• DATASET ENTRIES
──────────────────────────────
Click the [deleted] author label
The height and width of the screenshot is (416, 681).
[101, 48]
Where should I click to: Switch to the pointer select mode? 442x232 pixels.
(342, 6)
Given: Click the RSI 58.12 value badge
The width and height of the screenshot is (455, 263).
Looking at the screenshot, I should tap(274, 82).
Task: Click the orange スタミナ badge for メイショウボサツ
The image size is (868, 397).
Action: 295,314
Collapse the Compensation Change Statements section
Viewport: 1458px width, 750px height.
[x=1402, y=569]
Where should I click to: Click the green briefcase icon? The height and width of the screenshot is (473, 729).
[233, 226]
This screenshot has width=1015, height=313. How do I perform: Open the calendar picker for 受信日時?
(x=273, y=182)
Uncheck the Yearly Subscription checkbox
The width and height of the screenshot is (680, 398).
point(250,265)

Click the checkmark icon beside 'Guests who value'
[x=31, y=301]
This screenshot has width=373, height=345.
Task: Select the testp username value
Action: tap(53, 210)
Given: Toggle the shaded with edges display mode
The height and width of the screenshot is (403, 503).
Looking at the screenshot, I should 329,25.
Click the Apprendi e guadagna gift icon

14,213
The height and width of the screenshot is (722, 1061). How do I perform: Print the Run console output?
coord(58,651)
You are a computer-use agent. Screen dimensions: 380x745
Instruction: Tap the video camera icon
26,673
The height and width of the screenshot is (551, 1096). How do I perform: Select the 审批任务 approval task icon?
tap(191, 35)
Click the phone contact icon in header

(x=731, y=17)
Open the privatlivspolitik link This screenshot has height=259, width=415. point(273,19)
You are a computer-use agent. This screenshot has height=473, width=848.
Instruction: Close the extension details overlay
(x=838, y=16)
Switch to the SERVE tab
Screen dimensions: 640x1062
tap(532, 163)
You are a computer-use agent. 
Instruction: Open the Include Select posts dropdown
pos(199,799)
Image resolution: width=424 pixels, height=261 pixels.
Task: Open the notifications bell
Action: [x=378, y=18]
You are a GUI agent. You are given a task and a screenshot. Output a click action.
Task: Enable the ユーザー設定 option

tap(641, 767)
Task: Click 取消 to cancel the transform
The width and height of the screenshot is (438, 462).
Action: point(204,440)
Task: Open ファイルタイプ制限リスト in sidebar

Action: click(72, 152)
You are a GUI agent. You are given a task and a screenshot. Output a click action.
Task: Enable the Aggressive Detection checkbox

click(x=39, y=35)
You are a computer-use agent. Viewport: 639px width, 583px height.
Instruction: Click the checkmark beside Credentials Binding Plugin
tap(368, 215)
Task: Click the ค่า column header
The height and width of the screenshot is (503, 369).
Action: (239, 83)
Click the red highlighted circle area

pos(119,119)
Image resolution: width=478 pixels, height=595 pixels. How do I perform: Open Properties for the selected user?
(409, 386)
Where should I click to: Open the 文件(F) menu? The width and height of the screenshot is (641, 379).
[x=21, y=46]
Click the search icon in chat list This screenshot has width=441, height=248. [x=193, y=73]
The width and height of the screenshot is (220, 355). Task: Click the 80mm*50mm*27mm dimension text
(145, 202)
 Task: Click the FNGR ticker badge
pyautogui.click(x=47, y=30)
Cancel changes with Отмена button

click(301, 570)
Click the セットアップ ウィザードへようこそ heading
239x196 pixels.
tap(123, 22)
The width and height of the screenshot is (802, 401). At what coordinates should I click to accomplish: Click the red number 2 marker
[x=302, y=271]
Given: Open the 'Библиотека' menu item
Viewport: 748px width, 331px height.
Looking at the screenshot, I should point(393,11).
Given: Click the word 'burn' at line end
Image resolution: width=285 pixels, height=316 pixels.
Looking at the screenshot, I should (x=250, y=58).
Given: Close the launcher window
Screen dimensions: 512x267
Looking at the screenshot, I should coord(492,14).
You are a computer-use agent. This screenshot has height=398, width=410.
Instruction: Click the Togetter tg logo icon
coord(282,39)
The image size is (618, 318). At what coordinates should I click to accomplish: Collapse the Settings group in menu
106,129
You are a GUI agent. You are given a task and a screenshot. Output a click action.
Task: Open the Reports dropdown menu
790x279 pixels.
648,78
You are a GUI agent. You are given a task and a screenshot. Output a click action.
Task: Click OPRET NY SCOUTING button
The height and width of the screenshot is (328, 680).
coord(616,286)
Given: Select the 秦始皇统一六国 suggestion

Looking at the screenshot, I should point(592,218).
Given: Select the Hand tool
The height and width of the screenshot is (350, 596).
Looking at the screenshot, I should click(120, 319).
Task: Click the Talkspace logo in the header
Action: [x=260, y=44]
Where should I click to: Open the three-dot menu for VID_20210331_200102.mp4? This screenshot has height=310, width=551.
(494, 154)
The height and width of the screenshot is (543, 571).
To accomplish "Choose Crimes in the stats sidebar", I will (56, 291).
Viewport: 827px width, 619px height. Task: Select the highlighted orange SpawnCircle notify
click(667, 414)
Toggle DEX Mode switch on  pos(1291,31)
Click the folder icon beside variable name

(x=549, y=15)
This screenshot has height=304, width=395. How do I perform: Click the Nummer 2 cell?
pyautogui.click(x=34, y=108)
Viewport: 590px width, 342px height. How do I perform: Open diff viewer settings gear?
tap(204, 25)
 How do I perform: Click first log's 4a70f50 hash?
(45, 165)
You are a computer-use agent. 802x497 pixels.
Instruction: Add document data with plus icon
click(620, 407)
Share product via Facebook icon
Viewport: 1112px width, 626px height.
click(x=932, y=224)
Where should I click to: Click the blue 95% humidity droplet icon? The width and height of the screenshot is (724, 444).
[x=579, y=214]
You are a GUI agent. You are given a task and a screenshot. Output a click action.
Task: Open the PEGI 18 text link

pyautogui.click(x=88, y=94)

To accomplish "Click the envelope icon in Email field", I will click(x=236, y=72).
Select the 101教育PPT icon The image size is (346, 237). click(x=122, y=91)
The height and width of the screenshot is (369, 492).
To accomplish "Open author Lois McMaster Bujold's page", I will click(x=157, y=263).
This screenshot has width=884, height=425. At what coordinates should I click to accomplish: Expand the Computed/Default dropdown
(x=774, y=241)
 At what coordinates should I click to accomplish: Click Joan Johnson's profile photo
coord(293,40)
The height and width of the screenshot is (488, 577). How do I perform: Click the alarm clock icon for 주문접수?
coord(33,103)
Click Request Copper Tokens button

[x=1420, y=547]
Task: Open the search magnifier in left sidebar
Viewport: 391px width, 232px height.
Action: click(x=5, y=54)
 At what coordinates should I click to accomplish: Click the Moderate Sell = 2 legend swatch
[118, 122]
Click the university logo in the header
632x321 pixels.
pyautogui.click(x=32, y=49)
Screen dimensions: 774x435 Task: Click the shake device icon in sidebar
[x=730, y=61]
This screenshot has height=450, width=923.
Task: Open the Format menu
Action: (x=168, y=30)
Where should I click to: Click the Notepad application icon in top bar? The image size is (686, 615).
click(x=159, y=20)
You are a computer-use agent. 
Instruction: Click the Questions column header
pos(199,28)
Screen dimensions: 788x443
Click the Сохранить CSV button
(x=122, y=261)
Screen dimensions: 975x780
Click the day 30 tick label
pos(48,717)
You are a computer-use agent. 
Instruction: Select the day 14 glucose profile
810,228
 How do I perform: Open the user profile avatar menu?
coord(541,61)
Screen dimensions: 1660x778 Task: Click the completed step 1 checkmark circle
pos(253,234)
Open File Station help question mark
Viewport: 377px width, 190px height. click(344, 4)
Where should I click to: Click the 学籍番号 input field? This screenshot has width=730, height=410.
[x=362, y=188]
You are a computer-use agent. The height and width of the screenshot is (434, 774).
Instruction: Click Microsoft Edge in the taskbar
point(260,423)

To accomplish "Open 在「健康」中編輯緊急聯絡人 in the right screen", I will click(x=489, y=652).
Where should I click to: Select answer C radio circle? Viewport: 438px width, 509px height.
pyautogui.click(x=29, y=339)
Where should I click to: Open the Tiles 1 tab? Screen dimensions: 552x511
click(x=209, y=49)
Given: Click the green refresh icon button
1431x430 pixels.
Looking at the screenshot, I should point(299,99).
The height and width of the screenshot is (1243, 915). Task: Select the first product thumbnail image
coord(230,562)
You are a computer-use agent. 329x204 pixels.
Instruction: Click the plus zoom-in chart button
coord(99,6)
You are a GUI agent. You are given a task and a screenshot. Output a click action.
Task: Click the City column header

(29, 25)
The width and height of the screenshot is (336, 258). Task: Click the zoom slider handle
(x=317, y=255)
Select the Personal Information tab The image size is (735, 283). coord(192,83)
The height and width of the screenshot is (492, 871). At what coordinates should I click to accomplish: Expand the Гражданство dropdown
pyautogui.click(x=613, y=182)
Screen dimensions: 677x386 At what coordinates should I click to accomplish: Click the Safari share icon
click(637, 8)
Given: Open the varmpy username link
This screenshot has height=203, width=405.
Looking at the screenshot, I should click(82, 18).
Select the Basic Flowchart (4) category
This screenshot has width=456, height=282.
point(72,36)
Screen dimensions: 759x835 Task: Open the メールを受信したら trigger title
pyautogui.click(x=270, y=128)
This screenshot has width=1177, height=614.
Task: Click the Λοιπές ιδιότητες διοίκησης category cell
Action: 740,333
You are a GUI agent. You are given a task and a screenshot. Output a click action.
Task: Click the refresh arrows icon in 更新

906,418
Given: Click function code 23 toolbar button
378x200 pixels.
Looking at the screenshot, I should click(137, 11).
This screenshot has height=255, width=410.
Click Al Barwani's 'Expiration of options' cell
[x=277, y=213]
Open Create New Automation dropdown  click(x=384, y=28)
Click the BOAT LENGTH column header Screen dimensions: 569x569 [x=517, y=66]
──────────────────────────────
• TO DO
Filter the listing above, keeping only the lines with "computer".

• ANSWER TO THE PROBLEM
You are a computer-use agent. Screen dimensions: 380x745
You are a computer-use agent. This screenshot has height=473, width=848.
You are a computer-use agent. 
You are a computer-use agent. Viewport: 639px width, 583px height.
You are a computer-use agent. This screenshot has height=398, width=410.
You are a computer-use agent. 802x497 pixels.
You are a computer-use agent. 
You are a computer-use agent. 
You are a computer-use agent. The height and width of the screenshot is (434, 774).
You are a computer-use agent. 329x204 pixels.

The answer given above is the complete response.